*WORK TO DO*
Retype the records verbatim, starting at the very first line and ending at the line that contains "The image size is (1056, 924).", with both ends included.

* BEGIN TASK INPUTS *

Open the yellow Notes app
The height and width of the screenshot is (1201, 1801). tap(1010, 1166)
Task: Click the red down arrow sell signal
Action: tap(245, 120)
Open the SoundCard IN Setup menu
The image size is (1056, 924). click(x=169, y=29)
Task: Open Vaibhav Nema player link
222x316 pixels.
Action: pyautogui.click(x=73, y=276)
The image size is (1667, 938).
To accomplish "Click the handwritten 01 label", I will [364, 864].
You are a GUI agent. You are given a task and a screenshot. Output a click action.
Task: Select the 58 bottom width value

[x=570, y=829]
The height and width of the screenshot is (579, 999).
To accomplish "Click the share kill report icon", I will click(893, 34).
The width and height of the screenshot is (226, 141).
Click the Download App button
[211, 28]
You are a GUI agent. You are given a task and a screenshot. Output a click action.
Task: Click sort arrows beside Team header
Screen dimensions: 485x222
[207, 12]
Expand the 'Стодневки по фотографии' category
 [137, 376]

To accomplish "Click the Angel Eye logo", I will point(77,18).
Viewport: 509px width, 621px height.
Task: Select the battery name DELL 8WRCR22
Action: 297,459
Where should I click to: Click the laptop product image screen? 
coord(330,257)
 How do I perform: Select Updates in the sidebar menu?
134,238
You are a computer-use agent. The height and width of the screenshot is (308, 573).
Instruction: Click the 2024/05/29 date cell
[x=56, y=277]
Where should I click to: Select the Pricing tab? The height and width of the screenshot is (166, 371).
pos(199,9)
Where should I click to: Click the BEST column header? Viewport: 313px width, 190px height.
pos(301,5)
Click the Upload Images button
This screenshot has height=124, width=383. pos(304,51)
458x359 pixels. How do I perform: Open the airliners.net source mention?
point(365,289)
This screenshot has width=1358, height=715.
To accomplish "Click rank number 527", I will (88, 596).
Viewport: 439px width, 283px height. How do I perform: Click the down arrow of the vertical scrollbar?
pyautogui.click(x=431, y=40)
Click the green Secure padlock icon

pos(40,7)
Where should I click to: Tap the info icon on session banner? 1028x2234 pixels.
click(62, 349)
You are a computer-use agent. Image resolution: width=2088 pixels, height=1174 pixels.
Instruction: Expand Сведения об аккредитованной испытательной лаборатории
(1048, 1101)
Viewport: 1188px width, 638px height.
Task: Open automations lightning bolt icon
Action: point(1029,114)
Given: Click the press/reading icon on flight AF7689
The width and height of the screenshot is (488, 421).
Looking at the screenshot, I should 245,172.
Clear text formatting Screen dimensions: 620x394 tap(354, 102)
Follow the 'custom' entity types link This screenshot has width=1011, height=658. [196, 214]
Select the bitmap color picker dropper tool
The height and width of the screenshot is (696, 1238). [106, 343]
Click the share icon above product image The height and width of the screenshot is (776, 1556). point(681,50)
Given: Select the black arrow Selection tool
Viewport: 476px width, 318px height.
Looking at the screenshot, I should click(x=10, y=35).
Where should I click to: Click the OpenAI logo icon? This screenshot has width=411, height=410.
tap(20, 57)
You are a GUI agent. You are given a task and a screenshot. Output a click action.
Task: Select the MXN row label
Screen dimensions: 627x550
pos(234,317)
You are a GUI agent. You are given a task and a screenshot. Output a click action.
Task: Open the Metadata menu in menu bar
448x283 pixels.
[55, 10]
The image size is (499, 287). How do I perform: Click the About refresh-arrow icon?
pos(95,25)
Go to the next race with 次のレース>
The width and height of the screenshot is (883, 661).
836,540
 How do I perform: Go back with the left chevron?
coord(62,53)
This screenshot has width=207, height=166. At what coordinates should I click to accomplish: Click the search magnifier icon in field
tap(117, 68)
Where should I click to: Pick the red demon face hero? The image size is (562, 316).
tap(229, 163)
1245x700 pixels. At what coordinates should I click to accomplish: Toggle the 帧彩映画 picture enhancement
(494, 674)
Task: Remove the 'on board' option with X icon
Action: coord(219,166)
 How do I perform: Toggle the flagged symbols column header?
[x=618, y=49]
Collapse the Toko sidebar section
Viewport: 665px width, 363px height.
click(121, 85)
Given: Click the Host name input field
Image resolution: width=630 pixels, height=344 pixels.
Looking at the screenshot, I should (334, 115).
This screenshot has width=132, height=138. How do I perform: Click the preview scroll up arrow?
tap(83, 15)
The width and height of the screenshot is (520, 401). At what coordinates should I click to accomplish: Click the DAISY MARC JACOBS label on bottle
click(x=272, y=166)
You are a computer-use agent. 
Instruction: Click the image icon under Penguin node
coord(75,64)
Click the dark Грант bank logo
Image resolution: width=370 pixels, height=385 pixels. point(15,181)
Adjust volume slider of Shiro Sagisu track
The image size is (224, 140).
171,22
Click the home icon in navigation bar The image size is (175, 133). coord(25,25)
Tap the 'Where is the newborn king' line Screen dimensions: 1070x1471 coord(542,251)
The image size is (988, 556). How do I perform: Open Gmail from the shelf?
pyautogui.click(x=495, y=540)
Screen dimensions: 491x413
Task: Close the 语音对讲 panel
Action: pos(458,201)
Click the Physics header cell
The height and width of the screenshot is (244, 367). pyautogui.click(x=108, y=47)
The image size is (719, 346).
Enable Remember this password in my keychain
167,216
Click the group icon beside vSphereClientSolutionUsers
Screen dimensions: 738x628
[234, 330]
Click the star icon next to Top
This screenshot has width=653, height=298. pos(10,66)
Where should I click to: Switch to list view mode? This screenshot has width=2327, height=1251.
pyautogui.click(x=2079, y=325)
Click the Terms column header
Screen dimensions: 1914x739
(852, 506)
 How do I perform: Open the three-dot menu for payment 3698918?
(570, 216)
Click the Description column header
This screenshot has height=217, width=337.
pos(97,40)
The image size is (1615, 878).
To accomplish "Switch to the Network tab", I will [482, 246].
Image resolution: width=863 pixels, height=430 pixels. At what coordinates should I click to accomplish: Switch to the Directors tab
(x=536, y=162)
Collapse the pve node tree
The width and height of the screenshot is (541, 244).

* END TASK INPUTS *

*WRITTEN ANSWER*
Open the yellow Notes app
The height and width of the screenshot is (1201, 1801). tap(1010, 1166)
Task: Click the red down arrow sell signal
Action: tap(245, 120)
Open the SoundCard IN Setup menu
The image size is (1056, 924). click(x=169, y=29)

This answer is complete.